BEGIN RECORDS FOR THE TASK
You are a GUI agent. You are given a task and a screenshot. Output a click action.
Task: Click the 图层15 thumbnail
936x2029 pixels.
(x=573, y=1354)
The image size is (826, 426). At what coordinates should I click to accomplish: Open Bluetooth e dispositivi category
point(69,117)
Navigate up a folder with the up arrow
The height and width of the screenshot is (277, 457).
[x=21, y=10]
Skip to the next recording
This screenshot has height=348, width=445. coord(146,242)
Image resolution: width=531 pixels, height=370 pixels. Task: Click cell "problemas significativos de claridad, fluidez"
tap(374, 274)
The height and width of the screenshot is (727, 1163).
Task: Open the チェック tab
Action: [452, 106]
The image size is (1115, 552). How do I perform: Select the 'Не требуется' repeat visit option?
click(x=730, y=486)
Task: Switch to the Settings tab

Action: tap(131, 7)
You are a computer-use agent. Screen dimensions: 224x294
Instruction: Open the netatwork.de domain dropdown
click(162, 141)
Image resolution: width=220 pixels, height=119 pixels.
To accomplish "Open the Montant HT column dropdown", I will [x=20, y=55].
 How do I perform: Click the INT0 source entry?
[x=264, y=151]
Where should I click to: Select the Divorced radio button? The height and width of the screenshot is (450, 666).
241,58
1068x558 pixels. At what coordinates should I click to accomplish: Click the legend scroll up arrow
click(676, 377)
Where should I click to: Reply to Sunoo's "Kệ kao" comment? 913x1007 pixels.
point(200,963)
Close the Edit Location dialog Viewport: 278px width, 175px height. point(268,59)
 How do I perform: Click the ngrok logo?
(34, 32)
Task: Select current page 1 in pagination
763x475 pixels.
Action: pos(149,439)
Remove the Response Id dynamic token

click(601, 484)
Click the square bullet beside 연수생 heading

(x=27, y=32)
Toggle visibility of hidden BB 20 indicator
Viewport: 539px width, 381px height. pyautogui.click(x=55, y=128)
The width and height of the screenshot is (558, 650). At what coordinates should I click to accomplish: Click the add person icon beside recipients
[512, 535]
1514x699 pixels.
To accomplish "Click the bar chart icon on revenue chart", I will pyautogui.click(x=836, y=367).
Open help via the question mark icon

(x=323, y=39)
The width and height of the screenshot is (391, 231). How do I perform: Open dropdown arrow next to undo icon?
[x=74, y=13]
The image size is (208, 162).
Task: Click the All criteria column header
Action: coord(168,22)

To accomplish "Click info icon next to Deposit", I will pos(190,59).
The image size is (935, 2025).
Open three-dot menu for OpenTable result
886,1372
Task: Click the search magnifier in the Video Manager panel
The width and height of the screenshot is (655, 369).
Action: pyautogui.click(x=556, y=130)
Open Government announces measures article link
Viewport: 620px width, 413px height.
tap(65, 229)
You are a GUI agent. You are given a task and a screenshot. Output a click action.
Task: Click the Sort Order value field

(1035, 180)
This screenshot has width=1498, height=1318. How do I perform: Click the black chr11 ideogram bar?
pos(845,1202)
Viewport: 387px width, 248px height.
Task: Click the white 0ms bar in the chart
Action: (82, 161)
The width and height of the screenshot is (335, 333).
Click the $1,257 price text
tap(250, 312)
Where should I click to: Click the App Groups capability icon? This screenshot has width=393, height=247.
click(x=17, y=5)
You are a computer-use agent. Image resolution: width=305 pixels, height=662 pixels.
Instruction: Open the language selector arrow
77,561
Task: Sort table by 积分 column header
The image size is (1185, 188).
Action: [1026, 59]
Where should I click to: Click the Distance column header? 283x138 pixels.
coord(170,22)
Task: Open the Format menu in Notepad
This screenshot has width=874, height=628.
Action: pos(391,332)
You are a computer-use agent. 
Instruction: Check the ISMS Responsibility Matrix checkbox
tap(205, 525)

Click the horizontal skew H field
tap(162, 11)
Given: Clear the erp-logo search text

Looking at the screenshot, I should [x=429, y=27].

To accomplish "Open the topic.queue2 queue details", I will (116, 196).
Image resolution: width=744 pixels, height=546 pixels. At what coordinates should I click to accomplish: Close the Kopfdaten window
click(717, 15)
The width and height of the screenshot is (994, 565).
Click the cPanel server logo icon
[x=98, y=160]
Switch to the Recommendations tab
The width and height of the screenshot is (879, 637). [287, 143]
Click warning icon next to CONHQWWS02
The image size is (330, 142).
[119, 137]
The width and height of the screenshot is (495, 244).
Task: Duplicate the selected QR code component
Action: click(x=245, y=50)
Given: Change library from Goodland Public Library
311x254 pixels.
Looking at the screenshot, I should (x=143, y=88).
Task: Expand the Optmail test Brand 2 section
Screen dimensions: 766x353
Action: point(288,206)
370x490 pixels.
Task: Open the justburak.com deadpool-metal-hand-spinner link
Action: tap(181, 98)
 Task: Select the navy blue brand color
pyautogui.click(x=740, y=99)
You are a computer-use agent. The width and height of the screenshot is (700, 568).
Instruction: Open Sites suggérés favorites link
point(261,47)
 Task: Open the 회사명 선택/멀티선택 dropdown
END RECORDS FOR THE TASK
**WORK REQUIRED:** Please type the entries above out again exactly.

**TASK RESPONSE:**
You are a GUI agent. You are given a task and a screenshot. Output a click action.
Task: Click the 图层15 thumbnail
936x2029 pixels.
(x=573, y=1354)
The image size is (826, 426). At what coordinates should I click to accomplish: Open Bluetooth e dispositivi category
point(69,117)
Navigate up a folder with the up arrow
The height and width of the screenshot is (277, 457).
[x=21, y=10]
Skip to the next recording
This screenshot has height=348, width=445. coord(146,242)
Image resolution: width=531 pixels, height=370 pixels. Task: Click cell "problemas significativos de claridad, fluidez"
tap(374, 274)
The height and width of the screenshot is (727, 1163).
Task: Open the チェック tab
Action: [452, 106]
The image size is (1115, 552). How do I perform: Select the 'Не требуется' repeat visit option?
click(x=730, y=486)
Task: Switch to the Settings tab

Action: tap(131, 7)
You are a computer-use agent. Screen dimensions: 224x294
Instruction: Open the netatwork.de domain dropdown
click(162, 141)
Image resolution: width=220 pixels, height=119 pixels.
To accomplish "Open the Montant HT column dropdown", I will [x=20, y=55].
 How do I perform: Click the INT0 source entry?
[x=264, y=151]
Where should I click to: Select the Divorced radio button? The height and width of the screenshot is (450, 666).
241,58
1068x558 pixels. At what coordinates should I click to accomplish: Click the legend scroll up arrow
click(676, 377)
Where should I click to: Reply to Sunoo's "Kệ kao" comment? 913x1007 pixels.
point(200,963)
Close the Edit Location dialog Viewport: 278px width, 175px height. point(268,59)
 How do I perform: Click the ngrok logo?
(34, 32)
Task: Select current page 1 in pagination
763x475 pixels.
Action: pos(149,439)
Remove the Response Id dynamic token

click(601, 484)
Click the square bullet beside 연수생 heading

(x=27, y=32)
Toggle visibility of hidden BB 20 indicator
Viewport: 539px width, 381px height. pyautogui.click(x=55, y=128)
The width and height of the screenshot is (558, 650). At what coordinates should I click to accomplish: Click the add person icon beside recipients
[512, 535]
1514x699 pixels.
To accomplish "Click the bar chart icon on revenue chart", I will pyautogui.click(x=836, y=367).
Open help via the question mark icon

(x=323, y=39)
The width and height of the screenshot is (391, 231). How do I perform: Open dropdown arrow next to undo icon?
[x=74, y=13]
The image size is (208, 162).
Task: Click the All criteria column header
Action: coord(168,22)

To accomplish "Click info icon next to Deposit", I will pos(190,59).
The image size is (935, 2025).
Open three-dot menu for OpenTable result
886,1372
Task: Click the search magnifier in the Video Manager panel
The width and height of the screenshot is (655, 369).
Action: pyautogui.click(x=556, y=130)
Open Government announces measures article link
Viewport: 620px width, 413px height.
tap(65, 229)
You are a GUI agent. You are given a task and a screenshot. Output a click action.
Task: Click the Sort Order value field

(1035, 180)
This screenshot has width=1498, height=1318. How do I perform: Click the black chr11 ideogram bar?
pos(845,1202)
Viewport: 387px width, 248px height.
Task: Click the white 0ms bar in the chart
Action: (82, 161)
The width and height of the screenshot is (335, 333).
Click the $1,257 price text
tap(250, 312)
Where should I click to: Click the App Groups capability icon? This screenshot has width=393, height=247.
click(x=17, y=5)
You are a computer-use agent. Image resolution: width=305 pixels, height=662 pixels.
Instruction: Open the language selector arrow
77,561
Task: Sort table by 积分 column header
The image size is (1185, 188).
Action: [1026, 59]
Where should I click to: Click the Distance column header? 283x138 pixels.
coord(170,22)
Task: Open the Format menu in Notepad
This screenshot has width=874, height=628.
Action: pos(391,332)
You are a computer-use agent. 
Instruction: Check the ISMS Responsibility Matrix checkbox
tap(205, 525)

Click the horizontal skew H field
tap(162, 11)
Given: Clear the erp-logo search text

Looking at the screenshot, I should [x=429, y=27].

To accomplish "Open the topic.queue2 queue details", I will (116, 196).
Image resolution: width=744 pixels, height=546 pixels. At what coordinates should I click to accomplish: Close the Kopfdaten window
click(717, 15)
The width and height of the screenshot is (994, 565).
Click the cPanel server logo icon
[x=98, y=160]
Switch to the Recommendations tab
The width and height of the screenshot is (879, 637). [287, 143]
Click warning icon next to CONHQWWS02
The image size is (330, 142).
[119, 137]
The width and height of the screenshot is (495, 244).
Task: Duplicate the selected QR code component
Action: click(x=245, y=50)
Given: Change library from Goodland Public Library
311x254 pixels.
Looking at the screenshot, I should (x=143, y=88).
Task: Expand the Optmail test Brand 2 section
Screen dimensions: 766x353
Action: point(288,206)
370x490 pixels.
Task: Open the justburak.com deadpool-metal-hand-spinner link
Action: tap(181, 98)
 Task: Select the navy blue brand color
pyautogui.click(x=740, y=99)
You are a computer-use agent. The width and height of the screenshot is (700, 568).
Instruction: Open Sites suggérés favorites link
point(261,47)
 Task: Open the 회사명 선택/멀티선택 dropdown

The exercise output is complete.